▶ _Records supplied_:

------------------------

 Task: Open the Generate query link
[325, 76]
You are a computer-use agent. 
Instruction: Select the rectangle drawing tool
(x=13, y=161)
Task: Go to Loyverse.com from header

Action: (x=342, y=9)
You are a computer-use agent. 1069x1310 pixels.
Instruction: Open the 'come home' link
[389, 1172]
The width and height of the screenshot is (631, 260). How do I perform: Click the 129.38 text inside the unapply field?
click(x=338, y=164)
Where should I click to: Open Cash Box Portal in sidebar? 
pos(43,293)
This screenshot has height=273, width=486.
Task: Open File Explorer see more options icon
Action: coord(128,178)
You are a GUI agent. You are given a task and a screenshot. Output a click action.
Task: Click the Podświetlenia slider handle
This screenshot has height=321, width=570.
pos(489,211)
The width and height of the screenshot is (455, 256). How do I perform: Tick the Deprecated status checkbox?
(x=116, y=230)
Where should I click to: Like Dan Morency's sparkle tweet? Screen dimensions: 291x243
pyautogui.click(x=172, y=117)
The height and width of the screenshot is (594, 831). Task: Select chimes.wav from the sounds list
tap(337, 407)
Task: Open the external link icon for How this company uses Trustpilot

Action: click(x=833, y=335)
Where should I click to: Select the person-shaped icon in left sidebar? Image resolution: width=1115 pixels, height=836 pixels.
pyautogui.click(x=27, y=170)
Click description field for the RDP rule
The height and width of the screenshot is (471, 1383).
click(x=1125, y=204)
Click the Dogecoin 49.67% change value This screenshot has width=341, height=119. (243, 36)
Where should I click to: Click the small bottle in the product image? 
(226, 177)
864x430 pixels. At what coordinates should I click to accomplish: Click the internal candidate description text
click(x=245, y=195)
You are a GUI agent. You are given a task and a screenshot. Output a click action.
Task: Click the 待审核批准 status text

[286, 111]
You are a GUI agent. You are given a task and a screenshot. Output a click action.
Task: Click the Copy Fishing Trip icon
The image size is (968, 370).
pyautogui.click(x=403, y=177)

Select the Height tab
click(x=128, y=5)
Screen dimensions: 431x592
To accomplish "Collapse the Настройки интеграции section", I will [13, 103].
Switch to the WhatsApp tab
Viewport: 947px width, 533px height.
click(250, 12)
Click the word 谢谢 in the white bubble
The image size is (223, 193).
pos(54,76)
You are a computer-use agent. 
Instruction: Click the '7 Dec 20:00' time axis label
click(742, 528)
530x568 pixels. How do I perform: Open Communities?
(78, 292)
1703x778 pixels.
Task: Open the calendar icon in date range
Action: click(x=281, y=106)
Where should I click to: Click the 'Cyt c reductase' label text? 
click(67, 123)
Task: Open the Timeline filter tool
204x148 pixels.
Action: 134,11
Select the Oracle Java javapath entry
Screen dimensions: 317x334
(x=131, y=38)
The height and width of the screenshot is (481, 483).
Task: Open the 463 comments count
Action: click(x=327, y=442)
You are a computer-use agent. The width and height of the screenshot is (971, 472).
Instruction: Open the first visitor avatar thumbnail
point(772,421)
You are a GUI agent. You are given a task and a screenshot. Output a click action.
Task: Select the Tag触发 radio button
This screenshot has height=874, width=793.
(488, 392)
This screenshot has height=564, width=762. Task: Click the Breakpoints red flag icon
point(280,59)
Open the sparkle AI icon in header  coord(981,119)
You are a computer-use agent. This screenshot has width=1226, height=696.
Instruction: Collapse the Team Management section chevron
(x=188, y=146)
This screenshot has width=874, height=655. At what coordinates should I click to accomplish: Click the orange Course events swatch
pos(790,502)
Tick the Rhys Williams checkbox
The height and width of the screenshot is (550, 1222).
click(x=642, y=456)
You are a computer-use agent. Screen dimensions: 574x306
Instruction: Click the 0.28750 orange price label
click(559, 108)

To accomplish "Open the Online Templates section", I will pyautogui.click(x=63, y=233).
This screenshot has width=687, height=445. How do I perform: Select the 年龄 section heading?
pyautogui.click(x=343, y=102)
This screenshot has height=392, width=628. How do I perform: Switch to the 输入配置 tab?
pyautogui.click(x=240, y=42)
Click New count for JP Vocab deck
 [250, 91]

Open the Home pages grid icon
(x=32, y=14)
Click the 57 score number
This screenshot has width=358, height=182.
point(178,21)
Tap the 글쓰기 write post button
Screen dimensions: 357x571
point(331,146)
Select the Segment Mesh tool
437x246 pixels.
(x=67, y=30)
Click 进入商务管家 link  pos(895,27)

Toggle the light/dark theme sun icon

------------------------

▶ _Problem to work on_:
Please restate every line of the records exactly.

▶ _Output below_:
 Task: Open the Generate query link
[325, 76]
You are a computer-use agent. 
Instruction: Select the rectangle drawing tool
(x=13, y=161)
Task: Go to Loyverse.com from header

Action: (x=342, y=9)
You are a computer-use agent. 1069x1310 pixels.
Instruction: Open the 'come home' link
[389, 1172]
The width and height of the screenshot is (631, 260). How do I perform: Click the 129.38 text inside the unapply field?
click(x=338, y=164)
Where should I click to: Open Cash Box Portal in sidebar? 
pos(43,293)
This screenshot has height=273, width=486.
Task: Open File Explorer see more options icon
Action: coord(128,178)
You are a GUI agent. You are given a task and a screenshot. Output a click action.
Task: Click the Podświetlenia slider handle
This screenshot has height=321, width=570.
pos(489,211)
The width and height of the screenshot is (455, 256). How do I perform: Tick the Deprecated status checkbox?
(x=116, y=230)
Where should I click to: Like Dan Morency's sparkle tweet? Screen dimensions: 291x243
pyautogui.click(x=172, y=117)
The height and width of the screenshot is (594, 831). Task: Select chimes.wav from the sounds list
tap(337, 407)
Task: Open the external link icon for How this company uses Trustpilot

Action: click(x=833, y=335)
Where should I click to: Select the person-shaped icon in left sidebar? Image resolution: width=1115 pixels, height=836 pixels.
pyautogui.click(x=27, y=170)
Click description field for the RDP rule
The height and width of the screenshot is (471, 1383).
click(x=1125, y=204)
Click the Dogecoin 49.67% change value This screenshot has width=341, height=119. (243, 36)
Where should I click to: Click the small bottle in the product image? 
(226, 177)
864x430 pixels. At what coordinates should I click to accomplish: Click the internal candidate description text
click(x=245, y=195)
You are a GUI agent. You are given a task and a screenshot. Output a click action.
Task: Click the 待审核批准 status text

[286, 111]
You are a GUI agent. You are given a task and a screenshot. Output a click action.
Task: Click the Copy Fishing Trip icon
The image size is (968, 370).
pyautogui.click(x=403, y=177)

Select the Height tab
click(x=128, y=5)
Screen dimensions: 431x592
To accomplish "Collapse the Настройки интеграции section", I will [13, 103].
Switch to the WhatsApp tab
Viewport: 947px width, 533px height.
click(250, 12)
Click the word 谢谢 in the white bubble
The image size is (223, 193).
pos(54,76)
You are a computer-use agent. 
Instruction: Click the '7 Dec 20:00' time axis label
click(742, 528)
530x568 pixels. How do I perform: Open Communities?
(78, 292)
1703x778 pixels.
Task: Open the calendar icon in date range
Action: click(x=281, y=106)
Where should I click to: Click the 'Cyt c reductase' label text? 
click(67, 123)
Task: Open the Timeline filter tool
204x148 pixels.
Action: 134,11
Select the Oracle Java javapath entry
Screen dimensions: 317x334
(x=131, y=38)
The height and width of the screenshot is (481, 483).
Task: Open the 463 comments count
Action: click(x=327, y=442)
You are a computer-use agent. The width and height of the screenshot is (971, 472).
Instruction: Open the first visitor avatar thumbnail
point(772,421)
You are a GUI agent. You are given a task and a screenshot. Output a click action.
Task: Select the Tag触发 radio button
This screenshot has height=874, width=793.
(488, 392)
This screenshot has height=564, width=762. Task: Click the Breakpoints red flag icon
point(280,59)
Open the sparkle AI icon in header  coord(981,119)
You are a computer-use agent. This screenshot has width=1226, height=696.
Instruction: Collapse the Team Management section chevron
(x=188, y=146)
This screenshot has width=874, height=655. At what coordinates should I click to accomplish: Click the orange Course events swatch
pos(790,502)
Tick the Rhys Williams checkbox
The height and width of the screenshot is (550, 1222).
click(x=642, y=456)
You are a computer-use agent. Screen dimensions: 574x306
Instruction: Click the 0.28750 orange price label
click(559, 108)

To accomplish "Open the Online Templates section", I will pyautogui.click(x=63, y=233).
This screenshot has width=687, height=445. How do I perform: Select the 年龄 section heading?
pyautogui.click(x=343, y=102)
This screenshot has height=392, width=628. How do I perform: Switch to the 输入配置 tab?
pyautogui.click(x=240, y=42)
Click New count for JP Vocab deck
 [250, 91]

Open the Home pages grid icon
(x=32, y=14)
Click the 57 score number
This screenshot has width=358, height=182.
point(178,21)
Tap the 글쓰기 write post button
Screen dimensions: 357x571
point(331,146)
Select the Segment Mesh tool
437x246 pixels.
(x=67, y=30)
Click 进入商务管家 link  pos(895,27)

Toggle the light/dark theme sun icon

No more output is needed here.